Bob Clare, left, and Don Heckman manned the Troop 99 Venture Crew table during the PennDOT Road Safety Event. The scouts offered fruit, cookies and coffee to tourists, accepting donations. After school Megan and Brandon Clare, the mutual grandchildren of the two men, were coming to help with clean-up.

Move over. Slow down. Know the law.

Various agencies greeting travelers Thursday at the I-81 Welcome Center near State Line all promoted the same message.

In particular, they were focusing on the Pennsylvania Steer Clear law.

“We want people to steer clear when they come upon police, fire trucks, PennDOT vehicles, tow trucks and others on the side of the road,” said Fritzi Screffler, spokesman for PennDOT. “There are too many near misses. The responders are busy with their tasks, and the drivers are multitasking too.”

PennDOT and safety partners set up booths with literature and videos on safety concerns that affected all motorists. Linda Hoover, Tourist Information Supervisor at the Welcome Center, proposed the idea, and it was quickly adopted.

“We get upwards of 1,200 people through here in a day,” Hoover said. “I wanted travelers to realize the importance of Pennsylvania’s laws.”

She chose a day in April since it was the busiest month. The uptick in visits was partially due to snowbirds returning home.

As people stopped in to use the restrooms, get a map or stretch their legs, they browsed the tables and spoke to the representatives.

Bob Cumberland and Robert Timko, Cumberland Valley Volunteer Firemen’s Association, shared information that was valid in all states. They wanted personnel responding to emergencies to be protected from traffic whizzing by.

“It also affects people who break down on the highways,” said Timko.

They urged drivers to move over if they saw activity on the shoulder, and to carefully follow any shifted zones so that traffic could keep flowing without causing another accident.

Pennsylvania State Police officers answered questions on driving safely and other issues. Trooper Angel Garcia gave a Kentucky man two gun locks, designed to secure firearms while transporting between vehicle and home.

“He had two unsecured rifles in the closet at his house,” Garcia said. “I promoted two good causes at the same time.”

Motorcycle safety also drew interest from visitors. PennDOT was one of a few states to offer free safety courses.

One organization dealt with people who were injured in vehicle accidents that had not been prevented. Rachel Bryson and David Maceiko represented the American Trauma Society, Pennsylvania Division.

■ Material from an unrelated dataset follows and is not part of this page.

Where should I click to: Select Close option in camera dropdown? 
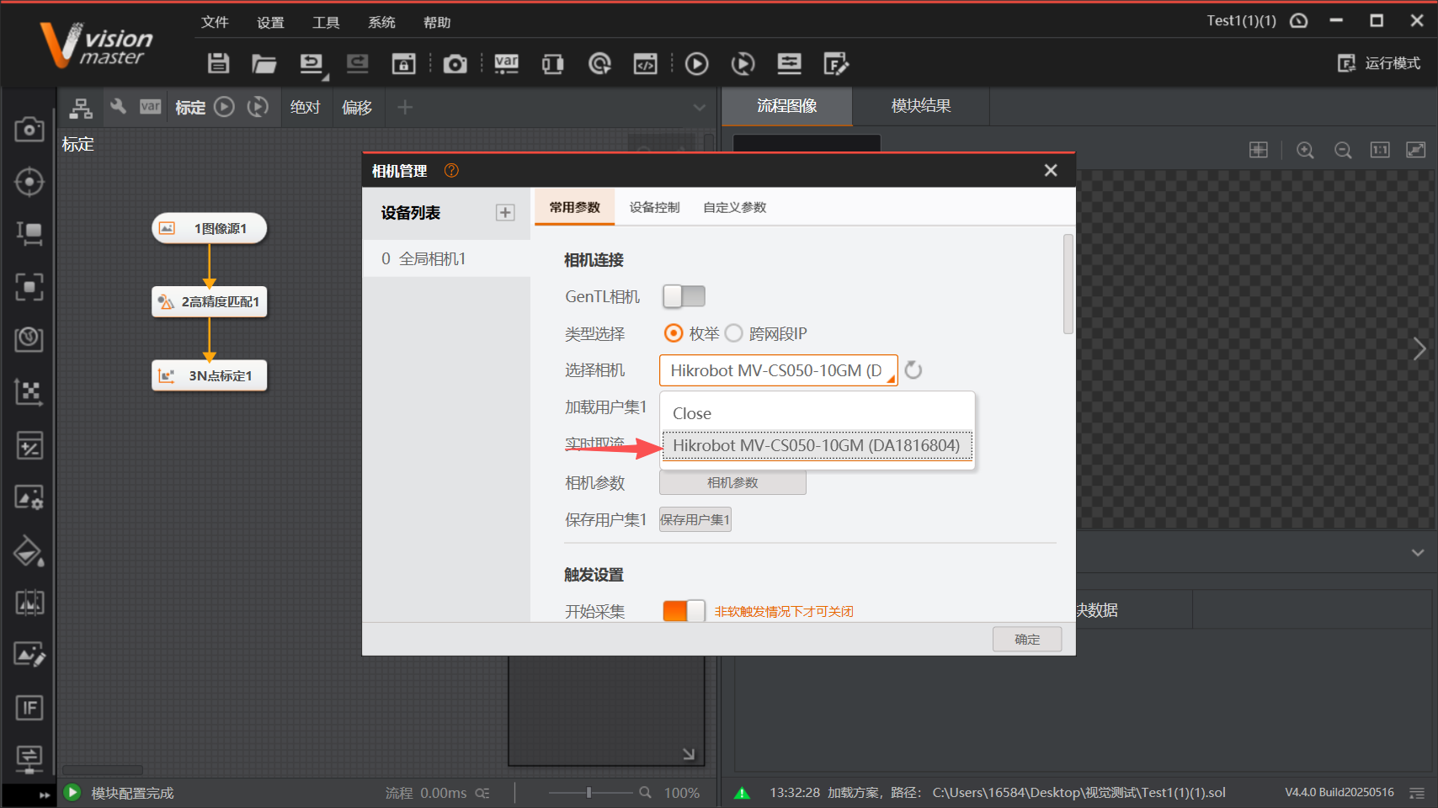click(692, 413)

“We are here to educate about trauma prevention and highway and traffic safety,” said Bryson, Director of Communications. “Distracted driving is a huge issue with all age groups.”

Cell phones, the radio, eating, drinking and reading maps were all causes of drivers not paying attention to the road.

“And grooming,” said Maceiko, Assistant Coordinator for South Central Pennsylvania Highway Safety. “Women putting makeup on. I’ve seen men shaving.”

They were also promoting the Perfect Passenger. That person should answer the phone, do the texting, change the radio station, give directions, be alert, maybe even make the children in the backseat be quiet.

Hoover watched the comings and goings of the crowd.

“This is a success,” she decided.

If you see an accident or incident along the side of the road, the driver should:

• Move over at least one lane.

• If not possible, slow down.

• Failure to do so may result in a fine up to $250.

• A driver cited for a traffic violation in the zone faces double fines.

• If the violation results in injury to a worker, it could mean a 90-day license suspension.